Un volcan-bouclier très actif 

Le Piton de la Fournaise est un volcan-bouclier en pleine maturité connaissant de fréquentes éruptions. L’activité actuelle du Piton de la Fournaise se déroule pour l’essentiel à l’intérieur de la caldeira récente de l’Enclos Fouqué que nous voyons distinctement apparaître sur l’image satellitaire. 

Le cône terminal au centre de l’image, dominant de 400 m le plancher de l’Enclos, est couronné de deux cratères sommitaux Bory et Dolomieu (d’ouest en est). La caldeira est prolongée par une structure dessinant une dépression en forme de « U » ouverte sur le flanc est drainant l’essentiel des coulées de lave du volcan. 

Ces coulées récentes du piton de la Fournaise (de 1977 à 2018) se terminent sur la partie côtière de la caldeira judicieusement nommée le Grand Brûlé. Cette zone côtière est traversée par la route des laves selon un tracé longeant le littoral est, et assurant la liaison entre les communes de Sainte-Rose, au nord-est, et de Saint-Philippe, au sud-est.

Ce volcan culminant à une altitude de 2 631 mètres, est souvent comparé, pour son activité autant que pour ses structures aux volcans-boucliers hawaiiens, et en particulier à Kilauea. Ces volcans-boucliers, en phase maximale de croissance, connaissent de fréquentes éruptions, en moyenne une par an. 

Une quinzaine d’éruptions ces dix dernières années

Plus de 150 éruptions ont été enregistrées depuis le XVIIème siècle, et une quinzaine ces dix dernières années. Néanmoins, le volcan a par exemple montré trois années de repos entre 2011 et 2014. A l’inverse, l'année 2017 a connu trois éruptions. 

Le volcan étant effusif, les éruptions prennent la forme d'éjections de lave fluide par des fissures se produisant dans la roche. La lave peut être projetée à plusieurs dizaines de mètres de haut et retombée en rideau. Une partie de la lave peut ensuite rester fluide et se mettre à dévaler les flancs du volcan sous forme de coulées. 

Durant ces éruptions, le Piton de la Fournaise peut éjecter des quantités de lave record. D'après les géologues, l'éruption démarrée en avril 2007, et qui a constitué l'une des plus intenses enregistrées, a par exemple, provoqué la libération en un mois de plus de 120 millions de mètres cubes de lave. Cette coulée est visible à l’extrême sud est de l’image satellitaire.

Ce territoire volcanique est constamment exposé à des risques réels. Mais, ils sont désormais très bien mesurés et de mieux en mieux connus, donc moins redoutés qu’auparavant. Les éruptions sont généralement contenues dans « l’enclos » (inhabité) et menacent, assez rarement l’habitat et les activités rurales périphériques. 

La Réunion, une île volcanique : « une géographie des contraintes et des possibles »

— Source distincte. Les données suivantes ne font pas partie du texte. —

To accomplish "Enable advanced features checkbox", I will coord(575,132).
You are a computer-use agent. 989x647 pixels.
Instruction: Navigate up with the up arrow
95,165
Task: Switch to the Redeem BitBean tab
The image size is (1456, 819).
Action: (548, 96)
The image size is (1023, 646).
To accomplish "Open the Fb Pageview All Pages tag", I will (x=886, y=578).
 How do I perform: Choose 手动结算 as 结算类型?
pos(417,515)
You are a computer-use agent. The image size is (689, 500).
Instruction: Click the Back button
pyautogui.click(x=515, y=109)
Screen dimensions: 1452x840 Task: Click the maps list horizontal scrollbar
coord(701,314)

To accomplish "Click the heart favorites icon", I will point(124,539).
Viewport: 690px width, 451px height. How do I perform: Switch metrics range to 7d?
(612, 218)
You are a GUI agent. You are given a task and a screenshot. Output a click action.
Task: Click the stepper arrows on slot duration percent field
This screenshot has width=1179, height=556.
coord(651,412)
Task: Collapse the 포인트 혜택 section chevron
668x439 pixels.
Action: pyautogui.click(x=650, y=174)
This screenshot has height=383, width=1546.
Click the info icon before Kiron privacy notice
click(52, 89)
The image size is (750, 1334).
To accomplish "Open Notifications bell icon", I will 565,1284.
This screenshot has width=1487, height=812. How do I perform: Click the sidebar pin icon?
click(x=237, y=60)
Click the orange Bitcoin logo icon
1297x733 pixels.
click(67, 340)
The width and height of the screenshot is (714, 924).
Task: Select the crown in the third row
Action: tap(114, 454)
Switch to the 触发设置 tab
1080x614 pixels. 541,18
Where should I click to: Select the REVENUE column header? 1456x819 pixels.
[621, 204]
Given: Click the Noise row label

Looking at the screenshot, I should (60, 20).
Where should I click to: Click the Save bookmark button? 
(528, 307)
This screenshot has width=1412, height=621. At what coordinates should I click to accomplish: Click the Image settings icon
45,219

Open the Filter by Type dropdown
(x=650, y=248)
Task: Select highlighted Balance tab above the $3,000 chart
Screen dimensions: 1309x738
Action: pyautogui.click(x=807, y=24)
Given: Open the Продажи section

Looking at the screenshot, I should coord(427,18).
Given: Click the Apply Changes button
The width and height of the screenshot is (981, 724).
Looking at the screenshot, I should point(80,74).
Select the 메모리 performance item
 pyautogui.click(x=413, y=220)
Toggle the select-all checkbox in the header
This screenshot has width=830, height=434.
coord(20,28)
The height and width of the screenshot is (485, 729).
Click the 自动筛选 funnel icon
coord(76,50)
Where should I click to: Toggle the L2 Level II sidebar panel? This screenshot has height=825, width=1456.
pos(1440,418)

L ‘île de la Réunion : un système volcanique complexe 

Le Piton de la Fournaise est en réalité le massif le plus récent d'un volcan formant un système complexe. En effet, l’île de la Réunion doit son origine au fonctionnement d’un « point chaud » dont seraient également issus l’île Maurice, l’alignement volcanique du plateau des Mascareignes ou encore les trapps du Deccan en Inde.

Sa grande dimension s'explique par l'édification successive de trois massifs : le plus vieux - toit de l'Océan Indien - culmine au Piton des Neiges (3070 m) ; tandis que le second - recouvert récemment (« volcan des Alizés ») s'est effondré - ses décombres étant ensuite recouverts par le Piton de la Fournaise (2632). 

Les fortes contraintes multiformes d’une montagne tombant dans la mer.

Ce relief volcanique dominant impose donc depuis toujours des contraintes très fortes. L'aménagement du territoire n'a pas été aisé compte tenu des processus géodynamiques. Les formes de relief comme les ravines et les cirques restent des contraintes physiques fortes. 

Depuis l'époque de la colonisation, ces « écarts » ont été d'excellents refuges pour les esclaves marrons en fuite, comme en atteste la toponymie des cirques le terme cilaos vient de tsilaosa en malgache, ce qui veut dire « le lieu dont on ne revient pas »). Ils n'en demeurent pas moins isolés et ont été difficilement mis en valeur.

Une dichotomie entre les « bas » et les « hauts » s'est ainsi imposée. La partie côtière et littorale concentre depuis la colonisation les principaux points de peuplement alors que la partie boisée et montagneuse est marginalisée. Pourtant, une nouvelle dynamique s'observe avec « la progression générale et continue de l'habitat des basses pentes des planèzes vers les « hauts » de l'île ». La « route des tamarins » a joué un rôle majeur dans cette expansion de la dynamique de croissance urbaine des « hauts » par mitage de l'espace agricole. 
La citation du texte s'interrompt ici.